What you are asked to do =
Copy the following data exactly and drop the pictures.

BEGIN Material for the task

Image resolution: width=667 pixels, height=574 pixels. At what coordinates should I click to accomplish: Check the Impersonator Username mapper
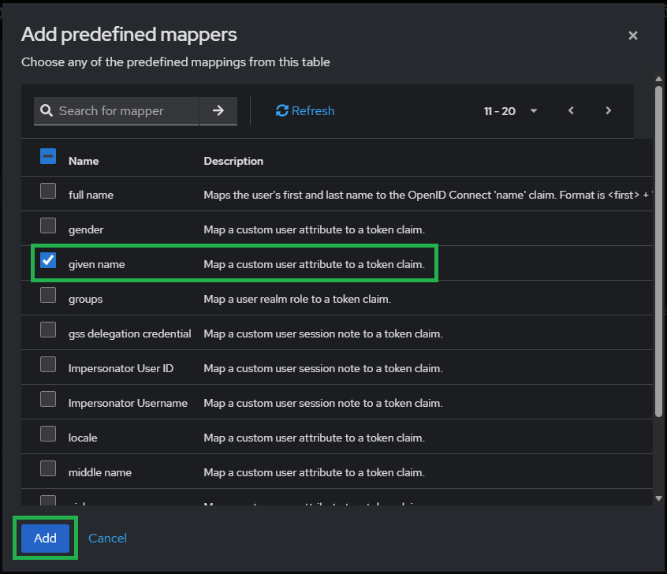click(48, 399)
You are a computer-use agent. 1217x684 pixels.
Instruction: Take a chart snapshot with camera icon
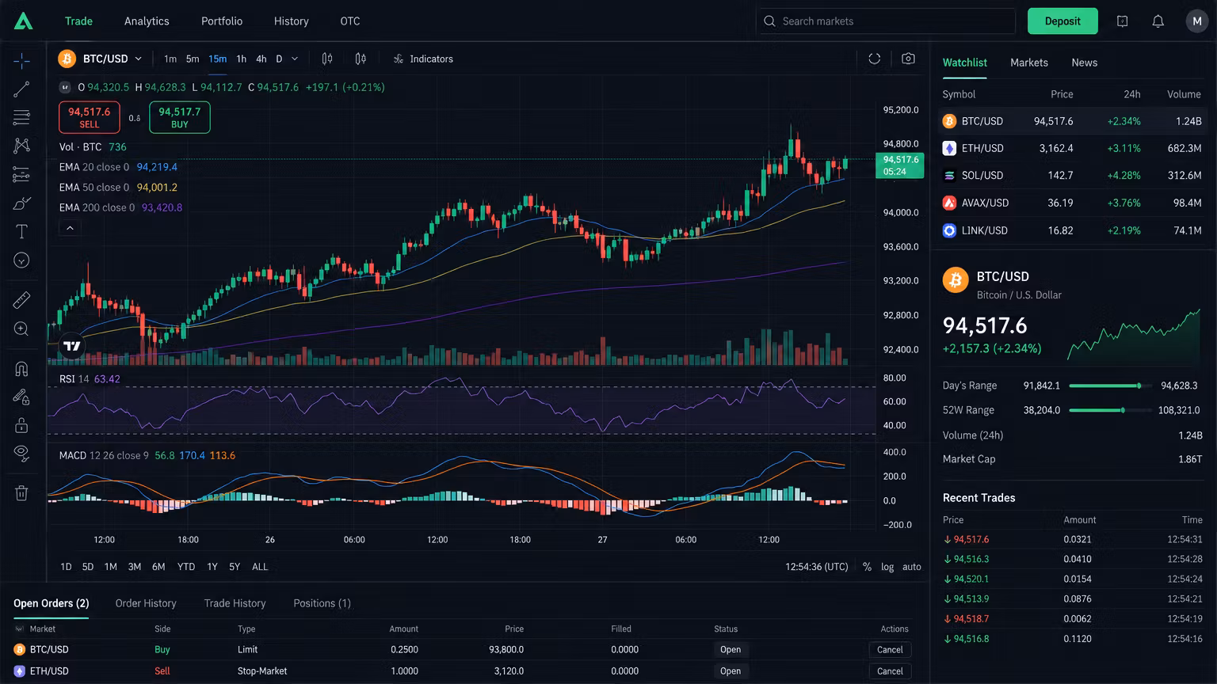pyautogui.click(x=908, y=59)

END Material for the task

Answer space =
Image resolution: width=667 pixels, height=574 pixels. At what coordinates should I click to accomplish: Check the Impersonator Username mapper
click(48, 399)
You are a computer-use agent. 1217x684 pixels.
Instruction: Take a chart snapshot with camera icon
pyautogui.click(x=908, y=59)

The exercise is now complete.